# start of Available data
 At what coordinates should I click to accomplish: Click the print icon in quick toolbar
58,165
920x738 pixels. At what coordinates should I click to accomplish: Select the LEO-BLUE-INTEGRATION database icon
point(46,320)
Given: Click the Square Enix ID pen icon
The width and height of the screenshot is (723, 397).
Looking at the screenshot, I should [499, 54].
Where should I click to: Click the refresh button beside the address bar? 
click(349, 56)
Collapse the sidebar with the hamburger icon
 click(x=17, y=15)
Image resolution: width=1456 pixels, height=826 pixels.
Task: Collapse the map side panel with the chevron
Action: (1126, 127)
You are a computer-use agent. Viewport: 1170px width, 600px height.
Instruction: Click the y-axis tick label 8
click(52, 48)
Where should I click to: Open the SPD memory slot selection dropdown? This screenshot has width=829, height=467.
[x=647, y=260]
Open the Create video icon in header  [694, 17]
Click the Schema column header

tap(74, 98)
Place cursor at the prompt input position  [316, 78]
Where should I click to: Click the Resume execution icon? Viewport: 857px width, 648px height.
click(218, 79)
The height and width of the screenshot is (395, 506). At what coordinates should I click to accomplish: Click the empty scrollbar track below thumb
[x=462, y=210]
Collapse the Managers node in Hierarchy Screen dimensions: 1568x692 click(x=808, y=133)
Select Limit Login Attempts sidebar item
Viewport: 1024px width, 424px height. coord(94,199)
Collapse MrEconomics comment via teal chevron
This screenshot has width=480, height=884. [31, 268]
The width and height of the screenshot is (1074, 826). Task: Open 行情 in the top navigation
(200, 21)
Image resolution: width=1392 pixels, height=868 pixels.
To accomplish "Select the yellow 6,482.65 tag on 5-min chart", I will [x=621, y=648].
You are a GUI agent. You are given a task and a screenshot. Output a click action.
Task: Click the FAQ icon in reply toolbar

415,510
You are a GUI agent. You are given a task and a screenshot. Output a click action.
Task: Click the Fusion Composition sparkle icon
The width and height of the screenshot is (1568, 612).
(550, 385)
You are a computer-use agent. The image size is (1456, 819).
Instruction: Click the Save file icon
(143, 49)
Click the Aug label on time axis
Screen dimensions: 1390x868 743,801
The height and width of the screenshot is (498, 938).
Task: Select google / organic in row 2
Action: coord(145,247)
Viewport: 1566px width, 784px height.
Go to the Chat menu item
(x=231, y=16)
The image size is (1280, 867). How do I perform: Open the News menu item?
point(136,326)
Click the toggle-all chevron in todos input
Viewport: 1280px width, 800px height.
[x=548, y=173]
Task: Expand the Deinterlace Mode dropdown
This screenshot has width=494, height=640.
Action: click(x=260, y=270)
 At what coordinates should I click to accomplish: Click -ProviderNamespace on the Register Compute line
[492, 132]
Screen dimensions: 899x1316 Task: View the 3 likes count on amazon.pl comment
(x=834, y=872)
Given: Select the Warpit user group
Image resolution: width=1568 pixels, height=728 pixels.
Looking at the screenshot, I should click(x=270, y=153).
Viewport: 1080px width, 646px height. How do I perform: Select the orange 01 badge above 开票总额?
# end of Available data
Written task:
Render the rows above as a Markdown table with the columns "Position" and "Line," starting at the line containing "Register Compute line" and running through the final row, both ends included. Number each line in the Position column and leave out any blank lines.

Task answer:
| Position | Line |
|---|---|
| 1 |  At what coordinates should I click to accomplish: Click -ProviderNamespace on the Register Compute line |
| 2 | [492, 132] |
| 3 | Screen dimensions: 899x1316 Task: View the 3 likes count on amazon.pl comment |
| 4 | (x=834, y=872) |
| 5 | Given: Select the Warpit user group |
| 6 | Image resolution: width=1568 pixels, height=728 pixels. |
| 7 | Looking at the screenshot, I should click(x=270, y=153). |
| 8 | Viewport: 1080px width, 646px height. How do I perform: Select the orange 01 badge above 开票总额? |